[TASK REQUIREMENTS] Reproduce the rows below verbatim, starting with the line that contains "Select the recent query 售价是多少? row" and going on through the line that contains "Action: pos(1564,457)", both ends included.

[RECORDS TO PROCESS]
◇ ◇ ◇

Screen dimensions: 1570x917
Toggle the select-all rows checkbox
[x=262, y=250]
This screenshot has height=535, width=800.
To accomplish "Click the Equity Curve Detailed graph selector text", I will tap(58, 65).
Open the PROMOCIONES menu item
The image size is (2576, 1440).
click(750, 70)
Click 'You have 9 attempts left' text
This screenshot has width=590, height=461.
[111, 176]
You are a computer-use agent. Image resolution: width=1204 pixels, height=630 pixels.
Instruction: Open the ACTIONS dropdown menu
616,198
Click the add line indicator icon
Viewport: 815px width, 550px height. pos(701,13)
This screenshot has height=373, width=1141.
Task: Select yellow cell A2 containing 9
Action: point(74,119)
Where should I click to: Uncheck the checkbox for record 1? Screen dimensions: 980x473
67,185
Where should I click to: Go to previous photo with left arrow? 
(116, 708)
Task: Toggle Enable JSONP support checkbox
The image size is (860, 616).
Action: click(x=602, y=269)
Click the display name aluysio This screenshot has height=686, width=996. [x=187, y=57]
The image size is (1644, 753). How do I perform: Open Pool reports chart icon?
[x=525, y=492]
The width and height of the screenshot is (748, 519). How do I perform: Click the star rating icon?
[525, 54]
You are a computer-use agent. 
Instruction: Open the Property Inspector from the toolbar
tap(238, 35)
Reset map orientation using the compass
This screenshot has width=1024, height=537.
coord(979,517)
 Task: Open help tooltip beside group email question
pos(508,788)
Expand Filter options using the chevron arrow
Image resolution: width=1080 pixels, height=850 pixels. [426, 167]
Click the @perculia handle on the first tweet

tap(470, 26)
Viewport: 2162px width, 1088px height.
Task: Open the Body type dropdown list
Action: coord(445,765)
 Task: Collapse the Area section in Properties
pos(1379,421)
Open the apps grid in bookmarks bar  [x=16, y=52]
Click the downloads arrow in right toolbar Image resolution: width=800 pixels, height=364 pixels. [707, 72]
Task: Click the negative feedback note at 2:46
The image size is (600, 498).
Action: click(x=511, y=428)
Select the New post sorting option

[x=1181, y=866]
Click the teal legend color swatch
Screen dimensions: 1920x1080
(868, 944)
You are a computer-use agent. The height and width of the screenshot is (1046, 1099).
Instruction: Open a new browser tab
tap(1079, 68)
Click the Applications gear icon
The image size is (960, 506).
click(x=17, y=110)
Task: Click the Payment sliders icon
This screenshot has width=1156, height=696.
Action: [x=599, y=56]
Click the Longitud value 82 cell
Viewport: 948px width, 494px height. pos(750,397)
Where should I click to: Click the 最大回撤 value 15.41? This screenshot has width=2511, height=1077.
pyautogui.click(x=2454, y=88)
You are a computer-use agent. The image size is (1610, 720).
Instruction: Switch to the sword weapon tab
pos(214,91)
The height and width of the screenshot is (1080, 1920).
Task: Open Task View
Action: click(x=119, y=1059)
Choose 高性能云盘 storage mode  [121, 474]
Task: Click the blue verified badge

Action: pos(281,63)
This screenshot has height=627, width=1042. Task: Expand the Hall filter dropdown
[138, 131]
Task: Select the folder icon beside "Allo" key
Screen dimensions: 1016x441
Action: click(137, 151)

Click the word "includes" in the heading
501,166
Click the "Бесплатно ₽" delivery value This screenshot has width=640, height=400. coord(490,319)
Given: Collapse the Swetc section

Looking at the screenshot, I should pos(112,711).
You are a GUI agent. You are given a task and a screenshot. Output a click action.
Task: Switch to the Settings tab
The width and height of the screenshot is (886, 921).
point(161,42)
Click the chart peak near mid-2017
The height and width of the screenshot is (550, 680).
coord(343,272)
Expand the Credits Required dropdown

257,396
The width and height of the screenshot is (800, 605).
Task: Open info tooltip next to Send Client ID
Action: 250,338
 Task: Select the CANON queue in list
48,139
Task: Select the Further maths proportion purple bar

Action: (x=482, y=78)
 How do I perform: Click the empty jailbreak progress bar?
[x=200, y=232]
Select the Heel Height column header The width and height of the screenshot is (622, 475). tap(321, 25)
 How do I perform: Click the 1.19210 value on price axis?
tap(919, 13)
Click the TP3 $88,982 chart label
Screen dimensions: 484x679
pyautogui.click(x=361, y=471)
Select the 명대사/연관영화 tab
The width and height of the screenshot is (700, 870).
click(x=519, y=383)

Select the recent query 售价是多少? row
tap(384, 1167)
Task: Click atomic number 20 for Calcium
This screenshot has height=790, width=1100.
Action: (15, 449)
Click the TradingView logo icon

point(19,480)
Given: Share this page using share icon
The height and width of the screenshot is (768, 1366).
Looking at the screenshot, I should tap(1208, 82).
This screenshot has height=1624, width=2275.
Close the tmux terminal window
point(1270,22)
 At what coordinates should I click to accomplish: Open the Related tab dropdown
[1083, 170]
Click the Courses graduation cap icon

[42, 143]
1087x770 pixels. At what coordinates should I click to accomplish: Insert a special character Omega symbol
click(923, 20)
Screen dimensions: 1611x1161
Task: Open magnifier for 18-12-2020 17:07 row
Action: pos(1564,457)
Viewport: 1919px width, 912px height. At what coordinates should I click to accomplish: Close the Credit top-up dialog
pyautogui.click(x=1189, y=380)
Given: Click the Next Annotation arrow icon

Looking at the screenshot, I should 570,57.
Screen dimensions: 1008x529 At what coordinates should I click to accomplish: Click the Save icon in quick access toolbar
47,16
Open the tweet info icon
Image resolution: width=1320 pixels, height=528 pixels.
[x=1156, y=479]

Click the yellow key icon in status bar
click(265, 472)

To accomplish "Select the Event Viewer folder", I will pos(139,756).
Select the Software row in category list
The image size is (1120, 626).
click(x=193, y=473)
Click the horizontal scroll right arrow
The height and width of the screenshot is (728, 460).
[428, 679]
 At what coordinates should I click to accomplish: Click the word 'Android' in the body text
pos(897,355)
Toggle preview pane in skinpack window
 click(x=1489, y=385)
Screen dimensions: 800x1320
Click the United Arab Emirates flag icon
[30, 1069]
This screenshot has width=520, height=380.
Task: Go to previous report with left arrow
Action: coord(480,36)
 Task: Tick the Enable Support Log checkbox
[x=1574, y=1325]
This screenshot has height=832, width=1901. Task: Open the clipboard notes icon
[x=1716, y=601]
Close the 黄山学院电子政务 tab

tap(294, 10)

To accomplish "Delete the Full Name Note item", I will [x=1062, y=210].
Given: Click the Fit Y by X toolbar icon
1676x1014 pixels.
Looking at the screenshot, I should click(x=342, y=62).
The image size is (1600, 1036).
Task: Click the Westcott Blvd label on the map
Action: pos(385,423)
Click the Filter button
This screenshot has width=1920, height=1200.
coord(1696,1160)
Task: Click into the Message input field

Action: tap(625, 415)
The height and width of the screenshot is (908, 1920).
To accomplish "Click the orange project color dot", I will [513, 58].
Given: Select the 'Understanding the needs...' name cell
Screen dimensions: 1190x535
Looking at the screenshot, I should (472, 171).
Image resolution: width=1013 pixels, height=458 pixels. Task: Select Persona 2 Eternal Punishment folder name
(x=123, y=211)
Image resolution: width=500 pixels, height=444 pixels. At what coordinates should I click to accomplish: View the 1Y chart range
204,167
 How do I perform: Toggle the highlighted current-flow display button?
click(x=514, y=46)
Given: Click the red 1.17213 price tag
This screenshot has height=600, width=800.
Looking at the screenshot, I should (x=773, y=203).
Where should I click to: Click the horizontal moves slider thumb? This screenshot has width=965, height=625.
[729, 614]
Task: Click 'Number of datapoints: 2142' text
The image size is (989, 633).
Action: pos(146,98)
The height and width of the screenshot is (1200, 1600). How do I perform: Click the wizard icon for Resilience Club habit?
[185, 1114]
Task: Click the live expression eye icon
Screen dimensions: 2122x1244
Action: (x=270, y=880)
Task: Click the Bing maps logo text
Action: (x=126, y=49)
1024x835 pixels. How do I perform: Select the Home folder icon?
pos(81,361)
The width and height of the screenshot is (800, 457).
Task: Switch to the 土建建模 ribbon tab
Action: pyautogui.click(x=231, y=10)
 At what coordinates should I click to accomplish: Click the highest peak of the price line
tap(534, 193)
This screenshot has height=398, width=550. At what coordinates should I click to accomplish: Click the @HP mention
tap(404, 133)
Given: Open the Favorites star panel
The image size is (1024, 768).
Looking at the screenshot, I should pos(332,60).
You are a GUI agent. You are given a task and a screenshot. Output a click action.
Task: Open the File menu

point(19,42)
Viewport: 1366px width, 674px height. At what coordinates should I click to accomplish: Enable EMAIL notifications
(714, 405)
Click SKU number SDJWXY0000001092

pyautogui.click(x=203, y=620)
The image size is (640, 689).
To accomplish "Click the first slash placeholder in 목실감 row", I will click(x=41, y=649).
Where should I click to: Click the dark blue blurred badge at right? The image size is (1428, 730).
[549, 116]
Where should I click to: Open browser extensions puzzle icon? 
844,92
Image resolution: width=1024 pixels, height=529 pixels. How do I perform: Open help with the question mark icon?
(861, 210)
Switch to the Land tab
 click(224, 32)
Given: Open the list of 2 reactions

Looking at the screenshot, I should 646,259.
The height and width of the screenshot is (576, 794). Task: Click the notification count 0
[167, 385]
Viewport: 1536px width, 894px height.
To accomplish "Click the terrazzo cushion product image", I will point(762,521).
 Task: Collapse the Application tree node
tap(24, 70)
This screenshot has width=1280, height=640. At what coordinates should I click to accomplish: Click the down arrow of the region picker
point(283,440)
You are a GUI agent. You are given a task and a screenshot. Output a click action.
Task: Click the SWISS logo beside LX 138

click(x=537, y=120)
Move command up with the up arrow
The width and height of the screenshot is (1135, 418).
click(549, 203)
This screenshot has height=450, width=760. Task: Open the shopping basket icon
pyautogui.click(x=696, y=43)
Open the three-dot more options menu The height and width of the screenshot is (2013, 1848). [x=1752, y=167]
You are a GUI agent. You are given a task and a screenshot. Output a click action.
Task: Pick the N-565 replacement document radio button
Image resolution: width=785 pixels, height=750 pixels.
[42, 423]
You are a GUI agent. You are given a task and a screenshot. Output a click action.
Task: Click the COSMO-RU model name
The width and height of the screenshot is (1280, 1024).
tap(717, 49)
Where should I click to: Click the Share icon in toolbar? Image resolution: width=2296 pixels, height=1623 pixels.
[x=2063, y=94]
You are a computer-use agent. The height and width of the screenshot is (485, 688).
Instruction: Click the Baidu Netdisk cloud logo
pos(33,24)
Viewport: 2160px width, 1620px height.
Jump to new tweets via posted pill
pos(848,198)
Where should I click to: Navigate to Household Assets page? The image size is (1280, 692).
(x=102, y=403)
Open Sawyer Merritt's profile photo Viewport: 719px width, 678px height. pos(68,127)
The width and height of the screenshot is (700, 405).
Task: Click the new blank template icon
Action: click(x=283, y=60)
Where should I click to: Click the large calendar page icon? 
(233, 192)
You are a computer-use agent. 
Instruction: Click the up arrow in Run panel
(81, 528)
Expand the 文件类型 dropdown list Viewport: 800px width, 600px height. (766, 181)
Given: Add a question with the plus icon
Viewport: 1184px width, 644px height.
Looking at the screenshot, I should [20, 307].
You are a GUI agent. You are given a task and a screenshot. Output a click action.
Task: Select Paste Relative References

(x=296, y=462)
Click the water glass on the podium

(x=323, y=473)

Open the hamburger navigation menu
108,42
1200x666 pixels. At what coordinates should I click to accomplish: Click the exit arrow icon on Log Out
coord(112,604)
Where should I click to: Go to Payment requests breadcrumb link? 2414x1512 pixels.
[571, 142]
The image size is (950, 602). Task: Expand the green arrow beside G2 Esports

◇ ◇ ◇

[RESULT FOR THIS EXERCISE]
Select the recent query 售价是多少? row
tap(384, 1167)
Task: Click atomic number 20 for Calcium
This screenshot has height=790, width=1100.
Action: (15, 449)
Click the TradingView logo icon

point(19,480)
Given: Share this page using share icon
The height and width of the screenshot is (768, 1366).
Looking at the screenshot, I should tap(1208, 82).
This screenshot has height=1624, width=2275.
Close the tmux terminal window
point(1270,22)
 At what coordinates should I click to accomplish: Open the Related tab dropdown
[1083, 170]
Click the Courses graduation cap icon

[42, 143]
1087x770 pixels. At what coordinates should I click to accomplish: Insert a special character Omega symbol
click(923, 20)
Screen dimensions: 1611x1161
Task: Open magnifier for 18-12-2020 17:07 row
Action: pos(1564,457)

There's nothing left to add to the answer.